Rural India faces stark land inequality: 46% households landless
Rural India faces stark land inequality: 46% households landlessA new study by the World Inequality Lab (WIL) highlights the inequalities in land ownership across rural India, with the top 10 per cent of households controlling 44 per cent of the land.
The report, titled Land Inequality in India: Nature, History, and Markets, also revealed that the top 5 per cent own 32 per cent of land, while a staggering 46 per cent of rural households remain landless.
The paper draws on one of the largest datasets on land ownership in India, covering around 650 million people across 270,000 villages. The findings underscore the depth of rural land concentration, with the top 1 per cent of landowners holding 18 per cent of all rural land.
According to the study, the average village land Gini (an index measuring landholding inequality) reaches 71 when landless households are included, and 46 per cent of rural households are landless.
In some villages, a single landowner controls more than 50 per cent of the agricultural land, highlighting the extreme disparities that persist.
The World Inequality Lab (WIL) is a research laboratory based primarily at the Paris School of Economics (PSE).
The data reveals that agricultural productivity is often strongly linked to greater land inequality. "Villages with more favorable agro-ecological conditions tend to exhibit greater land concentration, increasing the share of land controlled by large landowners," the authors noted.

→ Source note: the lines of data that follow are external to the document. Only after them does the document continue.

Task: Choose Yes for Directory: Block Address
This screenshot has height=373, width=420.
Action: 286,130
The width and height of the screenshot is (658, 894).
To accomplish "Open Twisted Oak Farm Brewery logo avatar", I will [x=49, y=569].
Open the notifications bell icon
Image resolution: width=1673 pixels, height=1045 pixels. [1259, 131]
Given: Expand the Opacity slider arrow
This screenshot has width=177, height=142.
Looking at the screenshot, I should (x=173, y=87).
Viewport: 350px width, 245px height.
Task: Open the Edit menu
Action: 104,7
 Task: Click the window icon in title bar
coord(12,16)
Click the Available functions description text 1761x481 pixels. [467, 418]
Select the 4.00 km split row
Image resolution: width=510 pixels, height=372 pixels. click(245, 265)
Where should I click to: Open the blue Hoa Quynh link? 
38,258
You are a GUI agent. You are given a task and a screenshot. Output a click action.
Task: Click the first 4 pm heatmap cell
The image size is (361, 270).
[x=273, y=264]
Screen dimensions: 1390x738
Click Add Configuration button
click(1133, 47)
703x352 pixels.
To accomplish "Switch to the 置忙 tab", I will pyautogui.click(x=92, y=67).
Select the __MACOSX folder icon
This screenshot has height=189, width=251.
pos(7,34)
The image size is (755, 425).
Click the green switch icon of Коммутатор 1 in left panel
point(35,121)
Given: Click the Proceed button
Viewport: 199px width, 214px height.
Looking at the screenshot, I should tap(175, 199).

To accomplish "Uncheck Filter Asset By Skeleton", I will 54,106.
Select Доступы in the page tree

The study finds that villages under British colonial rule tend to have higher land inequality compared to those that were under Indian rulers. This, the paper argues, is a legacy of colonial land policies that continue to affect modern-day land distribution in rural India.
"Villages with higher shares of Scheduled Castes and Scheduled Tribes tend to exhibit higher rates of landlessness, reflecting the enduring role of social hierarchies in structuring access to productive assets," the study concludes.
The paper argues that market access does not fully eliminate historically rooted inequalities. "Proximity to towns, roads, and markets appears insufficient to overturn deeply embedded patterns of land inequality shaped by natural conditions and institutional history," the paper said.